As for the IR Step by Step Guide, I do suggest that you review it, but I
would also review the newly release NIST document for Incident Response - 
http://csrc.nist.gov/publications/drafts/draft_sp800-61.pdf

Thanks.

> Most Respectfully,
> Ryan C. Barnett
> SANS: GCFA, GCIH, GCUX, GSEC
> Department of Justice - ATF
> Information Services Division
> Operations Security Team Lead
> Email: Rya...@at...
> Pager: Rya...@sk...
> Phone: 202-927-2913
> 
> 
>  -----Original Message-----
> From: 	Barnett, Ryan C.  
> Sent:	Friday, October 03, 2003 12:34 PM
> To:	'apa...@li...'
> Subject:	LMP Weekly Email
> 
> Greetings everyone,
> I have finally received the syllabus for our class (sorry this is late but
> I just received it).  I have updated it to reflect the correct dates.

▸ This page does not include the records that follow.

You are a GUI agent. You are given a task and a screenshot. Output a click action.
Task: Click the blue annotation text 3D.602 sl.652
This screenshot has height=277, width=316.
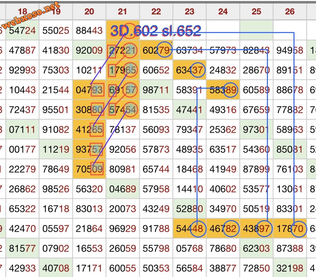click(156, 31)
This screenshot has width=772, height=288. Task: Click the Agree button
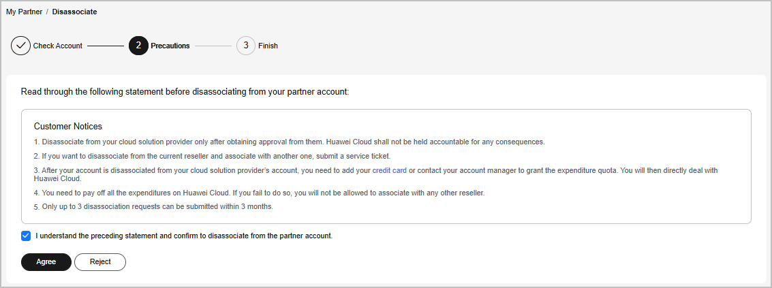point(46,262)
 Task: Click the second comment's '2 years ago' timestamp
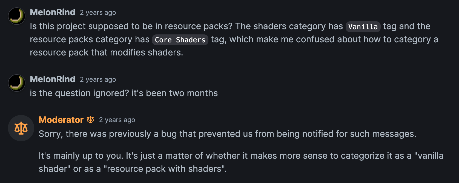coord(98,79)
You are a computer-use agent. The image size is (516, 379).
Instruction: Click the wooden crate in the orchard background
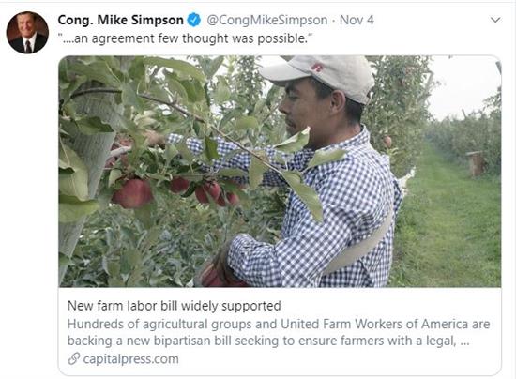474,163
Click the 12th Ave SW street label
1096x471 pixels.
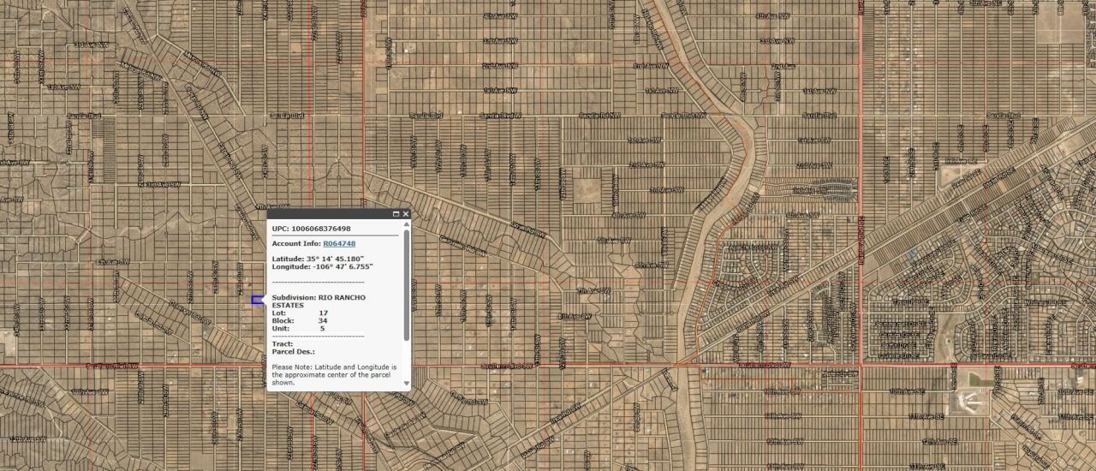tap(783, 442)
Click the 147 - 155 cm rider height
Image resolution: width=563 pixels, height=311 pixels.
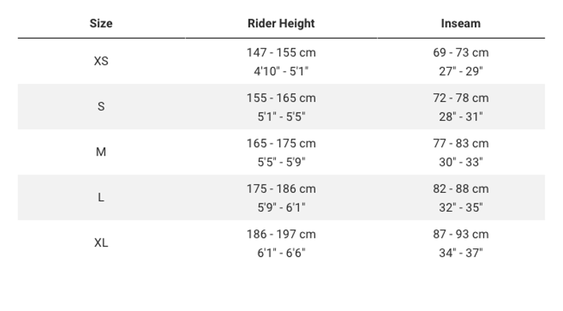(281, 53)
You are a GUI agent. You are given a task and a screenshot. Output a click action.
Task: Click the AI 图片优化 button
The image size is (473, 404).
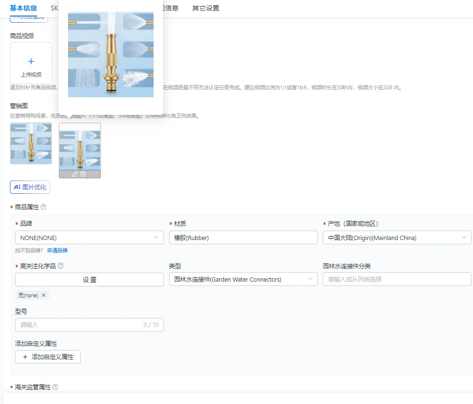tap(30, 187)
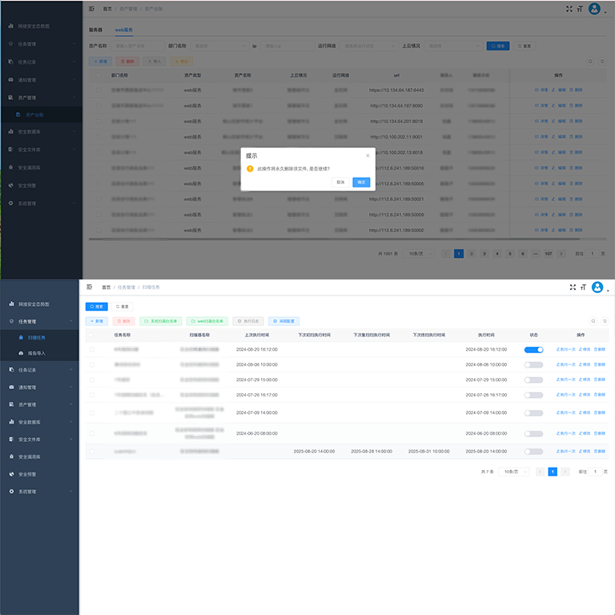Expand 安全文件库 in the 扫描任务 page sidebar
The height and width of the screenshot is (615, 615).
(x=40, y=440)
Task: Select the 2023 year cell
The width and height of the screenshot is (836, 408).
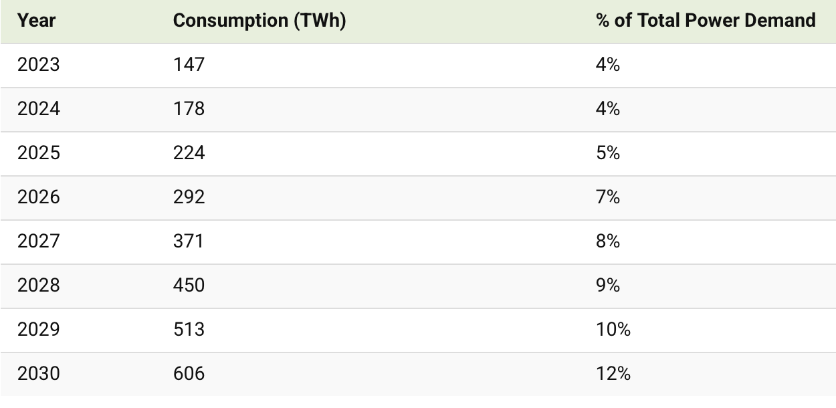Action: point(38,65)
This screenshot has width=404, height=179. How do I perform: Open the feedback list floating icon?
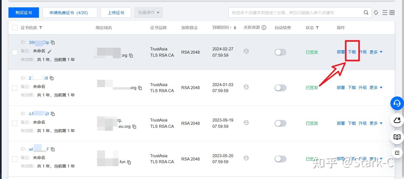[x=397, y=153]
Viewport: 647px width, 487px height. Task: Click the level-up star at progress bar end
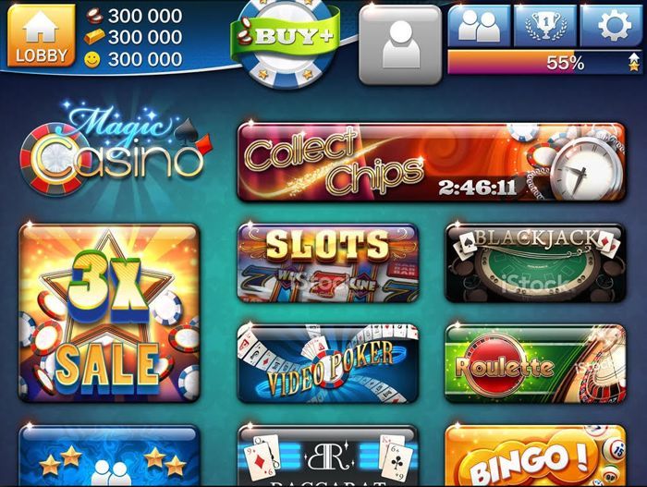click(x=634, y=63)
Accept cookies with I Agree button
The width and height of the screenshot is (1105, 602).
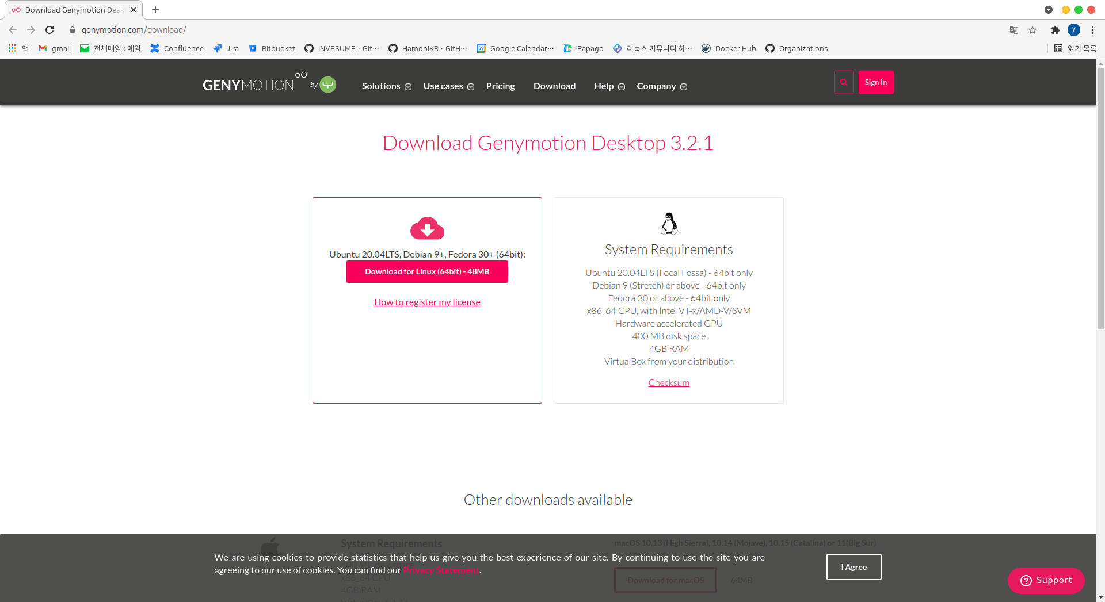[853, 567]
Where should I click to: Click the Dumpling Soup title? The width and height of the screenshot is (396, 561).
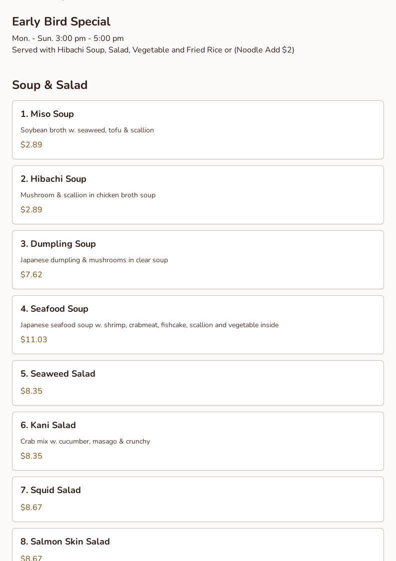tap(58, 244)
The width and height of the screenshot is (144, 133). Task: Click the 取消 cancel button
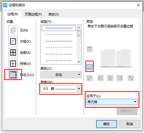point(130,124)
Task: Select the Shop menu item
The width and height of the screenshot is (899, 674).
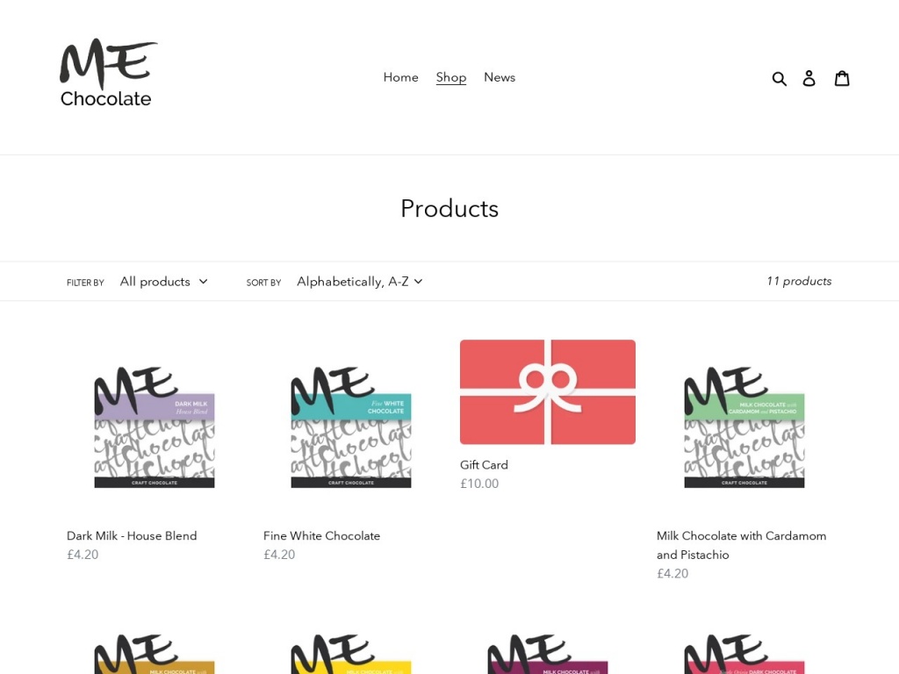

> Please note, we will NOT be meeting on Wed. Nov 26th as this is the night
> before Thanksgiving.  We will hold our last class on the following Wed,
> Dec. 3rd.
> 
> I have posted the syllabus on our class website.
> 
> Chapters to review for next week -
> 
> 4.2	Computer and Network Hacker Exploits I	
> 4.2.1	Overview and Reconnaissance	
> 4.2.2	Scanning I - War Driving, War Dialing, and Mapping	
> 4.2.3	Scanning II - Port Scanning, Fingerprinting,  and Firewalking	
> 
> I will be reviewing these chapters as well. Please let me know if you
> would be interested in more presentations/demos for the material (similar
> to the SNARE presentation from this week).  I have also posted the PDF
> from this weeks presentation - Catching Intruders with SNARE.
> 
> Thanks.
> 
> Most Respectfully,
> Ryan C. Barnett
> SANS: GCFA, GCIH, GCUX, GSEC
> Department of Justice - ATF
> Information Services Division
> Operations Security Team Lead
> Email: Rya...@at...
> Phone: 202-927-2913
>